The album is about what you would expect from a good rock record from a new band these days which means a. awaited and b. pretty top heavy. The singles are terrific. Beginning the album by segueing the blasting "Alphabet" into the groovy “Nigel Hitter” puts you in your place. "Water in the Well" truly sounds interesting enough to store next to the art rock of Television or Fear of Music-era Talking Heads. Some of this stuff sounds like DIY artists like Car Seat Headrest or Omni, but with a lavish budget. The other good material is awesome, the rest, which is maybe three tracks borders on the mediocre and tends to hold up the momentum of what we want to be a perfect rock record. Luckily, "Human, For a Minute" is a real payoff and an effective 80s homage that comes across as emotional without sacrificing mood or groove. The songs are tighter here than their 2018 debut Songs of Praise, there’s more synergy, more diversity, less humour, and smarter decision making.
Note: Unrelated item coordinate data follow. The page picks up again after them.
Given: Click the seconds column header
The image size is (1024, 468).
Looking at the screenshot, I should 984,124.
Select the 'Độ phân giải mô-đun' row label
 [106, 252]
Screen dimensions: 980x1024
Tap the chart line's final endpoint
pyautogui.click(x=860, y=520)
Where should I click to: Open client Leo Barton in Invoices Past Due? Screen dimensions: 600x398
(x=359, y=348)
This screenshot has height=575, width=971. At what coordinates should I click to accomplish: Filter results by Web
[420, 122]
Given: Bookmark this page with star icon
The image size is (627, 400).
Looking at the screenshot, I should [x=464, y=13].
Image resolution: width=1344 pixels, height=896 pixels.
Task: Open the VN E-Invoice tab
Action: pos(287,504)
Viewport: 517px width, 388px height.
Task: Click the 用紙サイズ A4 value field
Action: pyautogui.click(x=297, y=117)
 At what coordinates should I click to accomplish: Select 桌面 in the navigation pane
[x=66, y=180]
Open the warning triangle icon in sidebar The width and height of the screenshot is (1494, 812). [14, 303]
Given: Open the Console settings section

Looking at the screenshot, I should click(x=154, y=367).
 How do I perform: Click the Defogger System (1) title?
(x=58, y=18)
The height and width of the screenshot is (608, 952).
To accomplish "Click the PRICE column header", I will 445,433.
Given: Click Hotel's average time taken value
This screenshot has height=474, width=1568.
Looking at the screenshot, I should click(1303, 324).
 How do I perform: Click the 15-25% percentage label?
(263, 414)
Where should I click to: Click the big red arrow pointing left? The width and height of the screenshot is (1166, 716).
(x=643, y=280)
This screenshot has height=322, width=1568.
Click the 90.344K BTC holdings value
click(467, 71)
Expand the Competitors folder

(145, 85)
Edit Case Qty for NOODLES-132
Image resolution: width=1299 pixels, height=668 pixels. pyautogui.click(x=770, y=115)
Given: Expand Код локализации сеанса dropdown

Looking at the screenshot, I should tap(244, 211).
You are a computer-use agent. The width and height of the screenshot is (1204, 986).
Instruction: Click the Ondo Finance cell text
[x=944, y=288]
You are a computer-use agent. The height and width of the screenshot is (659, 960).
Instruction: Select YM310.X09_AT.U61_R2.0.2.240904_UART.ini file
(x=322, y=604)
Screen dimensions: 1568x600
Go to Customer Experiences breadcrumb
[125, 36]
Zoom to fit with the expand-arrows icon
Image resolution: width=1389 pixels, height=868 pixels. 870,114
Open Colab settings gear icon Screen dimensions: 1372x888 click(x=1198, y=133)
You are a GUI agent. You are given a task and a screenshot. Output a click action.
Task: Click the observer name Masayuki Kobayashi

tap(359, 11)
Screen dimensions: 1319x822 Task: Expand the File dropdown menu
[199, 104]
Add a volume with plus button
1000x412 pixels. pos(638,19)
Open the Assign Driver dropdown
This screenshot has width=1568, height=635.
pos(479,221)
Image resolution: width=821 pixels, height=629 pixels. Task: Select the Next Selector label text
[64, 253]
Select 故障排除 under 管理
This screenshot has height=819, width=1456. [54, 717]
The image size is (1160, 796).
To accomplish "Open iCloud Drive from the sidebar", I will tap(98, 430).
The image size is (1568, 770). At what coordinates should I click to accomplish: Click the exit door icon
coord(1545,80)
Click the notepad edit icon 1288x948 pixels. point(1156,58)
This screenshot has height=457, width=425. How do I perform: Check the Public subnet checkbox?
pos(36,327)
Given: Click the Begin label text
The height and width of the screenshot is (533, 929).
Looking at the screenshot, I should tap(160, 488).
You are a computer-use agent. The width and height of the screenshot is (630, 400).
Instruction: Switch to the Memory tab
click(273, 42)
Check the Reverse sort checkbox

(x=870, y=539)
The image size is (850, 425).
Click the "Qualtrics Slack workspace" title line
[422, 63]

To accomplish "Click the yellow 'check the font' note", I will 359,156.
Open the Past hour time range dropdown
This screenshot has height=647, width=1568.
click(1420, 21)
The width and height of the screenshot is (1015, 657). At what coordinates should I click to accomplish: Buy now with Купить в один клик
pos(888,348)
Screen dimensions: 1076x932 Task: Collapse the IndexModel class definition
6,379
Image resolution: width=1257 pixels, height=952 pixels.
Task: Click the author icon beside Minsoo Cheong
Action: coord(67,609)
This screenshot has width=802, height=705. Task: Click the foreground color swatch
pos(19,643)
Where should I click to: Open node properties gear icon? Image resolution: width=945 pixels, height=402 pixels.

Drunk Tank Pink is terrifically produced by James Ford formerly of Simian Mobile Disco, who has quietly been creating the best rock music of the past decade notably bringing harps to Florence and the Machine’s best work and helping Arctic Monkeys deliver their transformative AM. The sequencing is breakneck without feeling rushed. The vocals are recorded well, super clear and dramatic in line with the enigmatic performance of 22-year-old Charlie Steen who jumps from singing to shouting to spoken word.

It feels weird to talk about these guys individually at this point, save for Steen, which by all measure is a net positive. They really are a unit. There’s a more identifiable drum sound, thespacey guitars are still there but with more foundation. Most of all, this stuff has personality. The lyrics concern characters and the world around them, which I had literally zero idea until I read about it. Steen’s vocals are so razor confident that they render the lyrics to an almost redundant position. Let’s be real here, shame are pretty good. In this day and age, where the guitar has to be rethought in order to be respected, their barebones approach is both brave and refreshing. What else do you want from a band at this stage? These guys are tight, cool, funny, self aware, reckless, focused, loud. They’re also new. New enough to mention the difficulties of adjusting to road life in their interviews, though they often don’t like to give straight answers. After all this, somehow shame still come off as modest. We’re catching them at the perfect time to hop on board, where they haven’t made their best music yet but are just good enough to start catching on. The most crucial thing Drunk Tank Pink signals even for it’s the height of its caliber, is that shame are certainly going to make better music in the future.